Letztlich erfolglos: Nächtlicher Einbruch ins Rheinische Landesmuseum Trier

Das Münzkabinett mit dem Römischen Goldschatz bleibt vorerst geschlossen.

In der Nacht von Montag auf Dienstag, vom 7. auf den 8. Oktober, ist ins Rheinische Landesmuseum Trier eingebrochen worden. Allerdings scheiterten die noch unbekannten Täter letztlich doch an den Sicherheitsvorkehrungen und zogen ohne Beute wieder ab.

Trierer Goldmünzenschatz
Der Römische Goldschatz blieb bei dem Einbruch unbehelligt. Foto: Th. Zühmer, Trierer Goldmuenzenschatz, CC BY-SA 3.0

Die Täter konnten sich über ein Gerüst Zugang in die Räume der Dauerausstellung verschaffen. Es gelang ihnen zwar, ins Münzkabinett, das außer vielen historisch bedeutenden Münzen auch den weltbekannten Römischen Goldschatz beherbergt, vorzudringen. Letztlich sind sie aber an den Sicherheitsvorkehrungen gescheitert und mussten ihr Vorhaben abbrechen, ohne an ihre erhoffte Beute zu gelangen.
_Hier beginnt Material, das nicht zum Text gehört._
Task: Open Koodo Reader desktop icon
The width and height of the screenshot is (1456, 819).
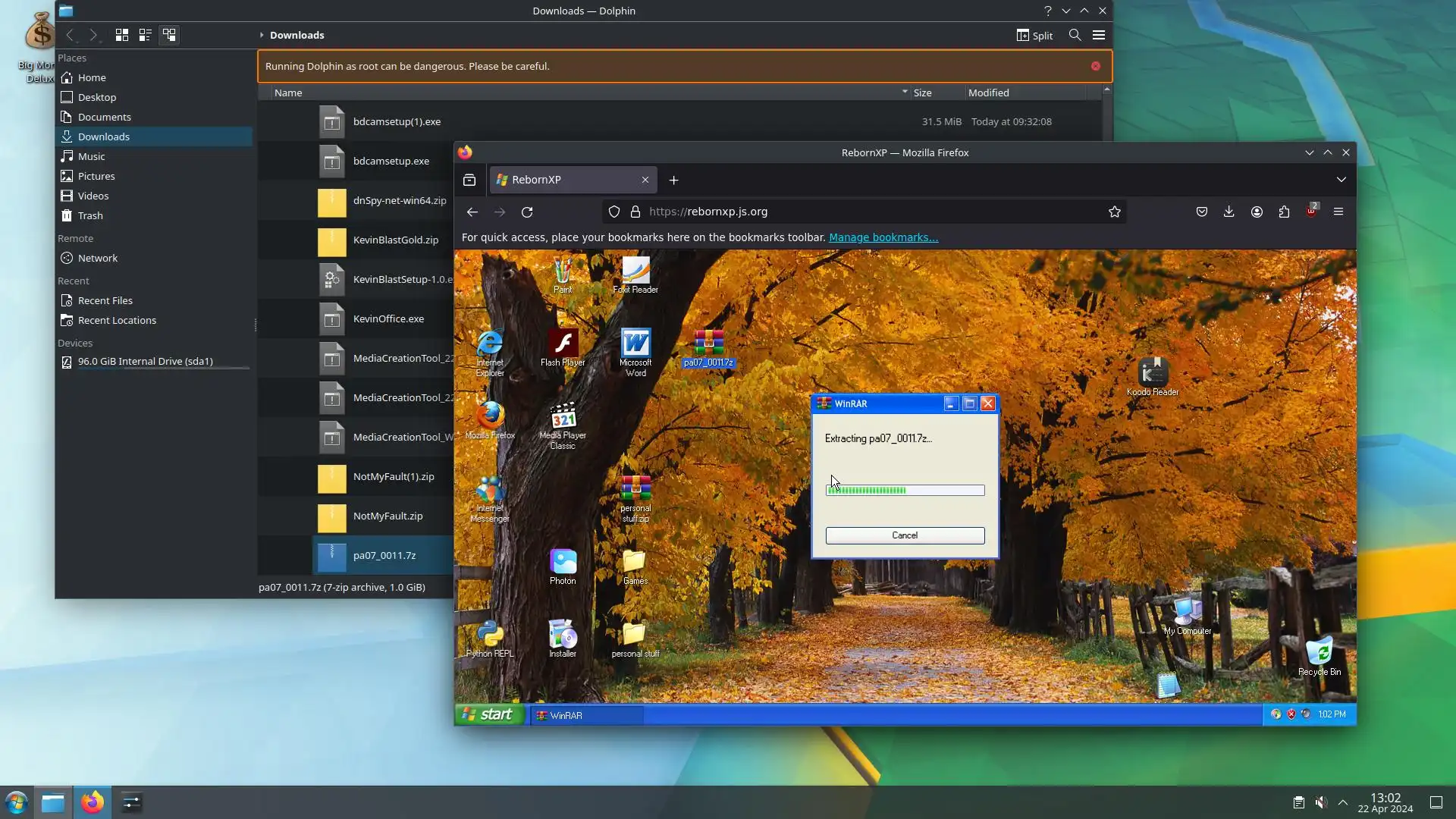Action: (x=1153, y=372)
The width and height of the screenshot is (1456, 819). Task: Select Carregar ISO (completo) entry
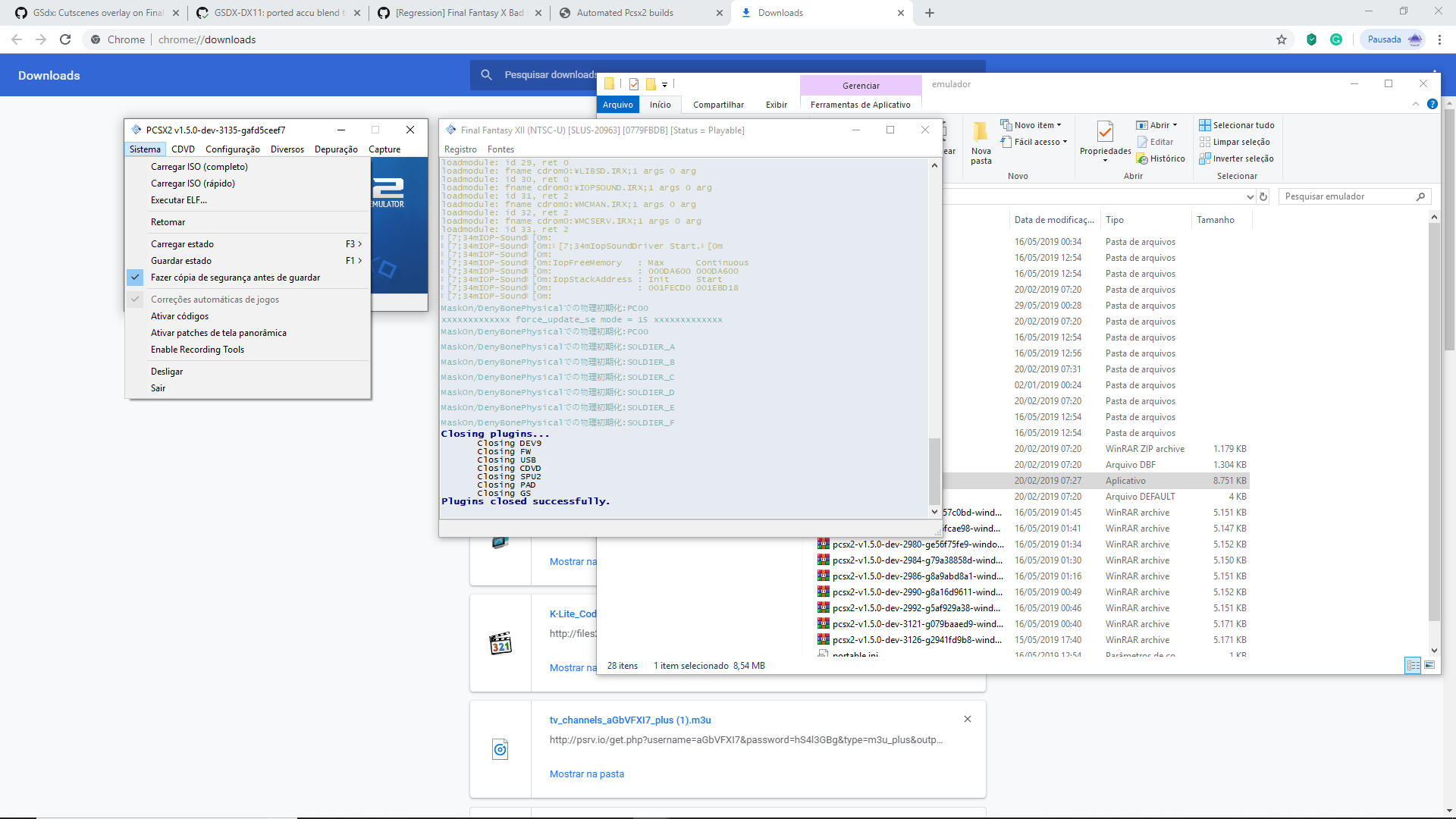(x=199, y=167)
Polizeiliche Ermittlungen wurden umgehend aufgenommen.

Bei ihrem Vorgehen haben die Einbrecher nicht unerhebliche Schäden verursacht, die nun umfangreichere Reparaturarbeiten nach sich ziehen. Die Räume der Dauerausstellung sind aber wieder für die Besucherinnen und Besucher zugänglich. Nur das Münzkabinett bleibt bis zum Abschluss der Maßnahmen bis auf weiteres geschlossen.